Having gone back and looked up some things about Godel spacetime, yes, I realize I was confused on this point:Being non-orientable isn’t exactly the same thing as having closed timelike curves.
the entirety of Godel spacetime is non-orientable
Kerr spacetime violates property #2; once you've entered the non-orientable region
I found a recent paper that discusses (briefly) the fact that Godel spacetime is time orientable:the OP of the stack exchange thread is wrong when it says the diagrams it refers to are of the only non-time-orientable spacetime ever described "outside of de Sitter space with some identifications" (not sure what that refers to either).

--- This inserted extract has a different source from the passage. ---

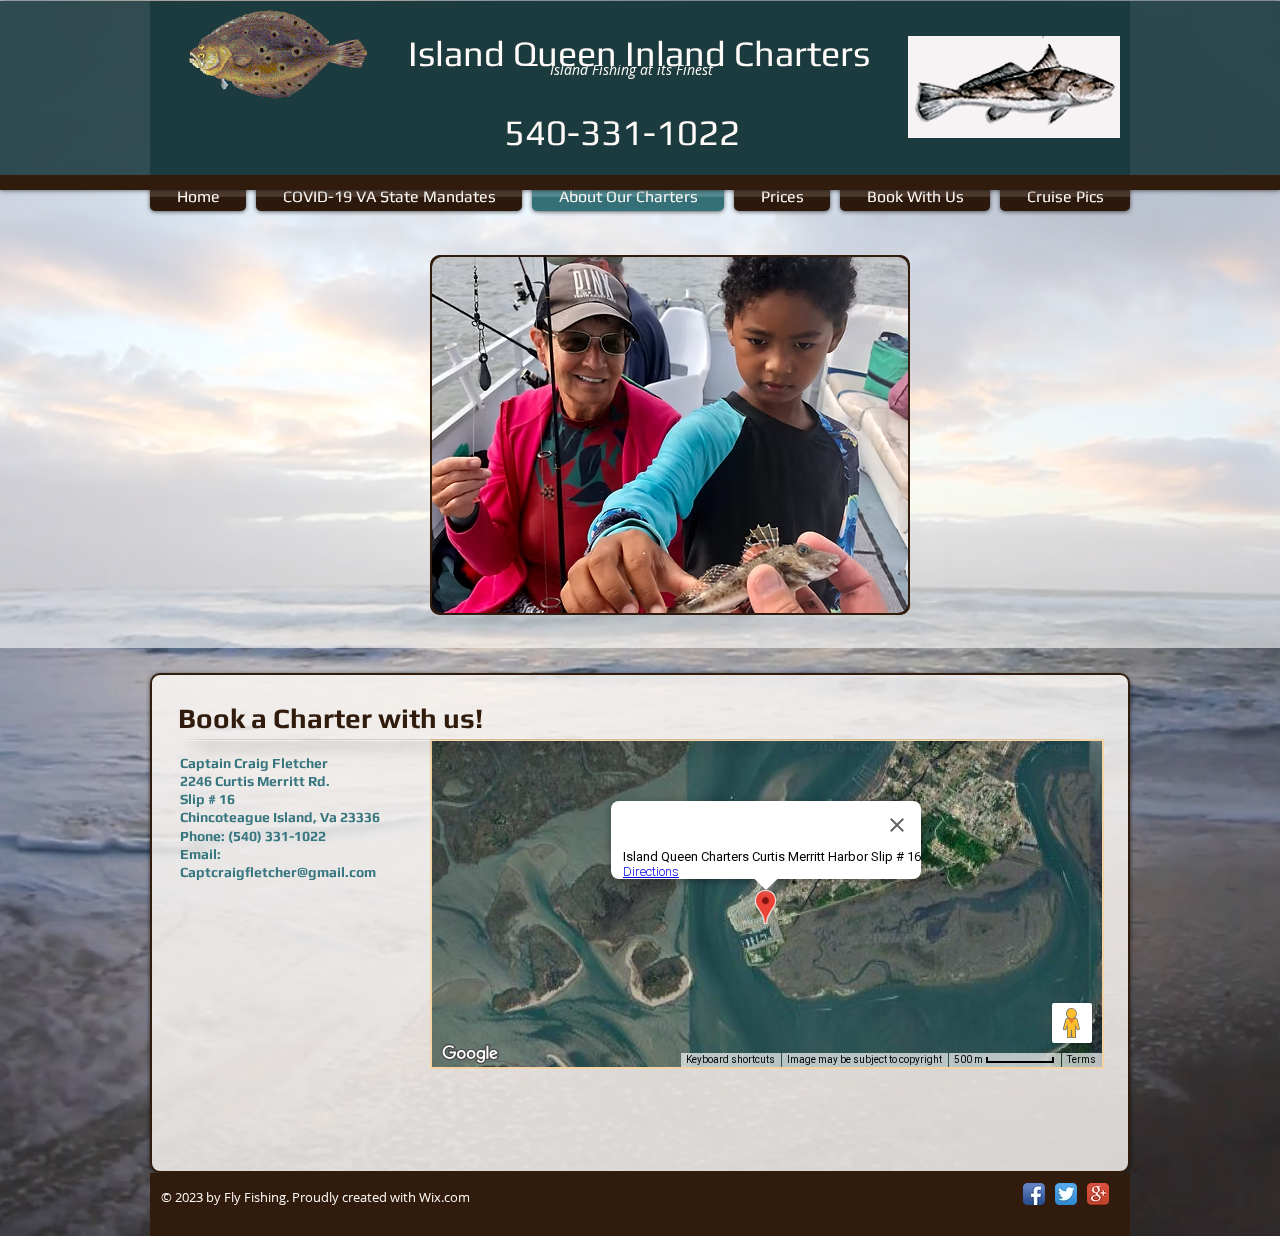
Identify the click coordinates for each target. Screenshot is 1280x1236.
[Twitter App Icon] (1066, 1194)
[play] (859, 595)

Godel spacetime, which I've already described in this thread, is another.
I would expect that Kerr spacetime is too, for similar reasons (basically, that even though there are closed timelike curves, they are in the "tangential" or "going around with the rotation" direction, so to speak, so they still have a consistent future/past orientation because the rotation in these spacetimes has a definite sense--it's a rotation going around in a definite direction).
That makes me wonder if there is any known spacetime that is an actual solution of the Einstein Field Equation but is not time orientable. As I mentioned previously, the diagram in Wald does not describe one; it's just an informal example and no corresponding solution to the EFE is given. The stack exchange thread mentions "de Sitter space with some identifications", but I have not been able to find any reference that explains what identifications.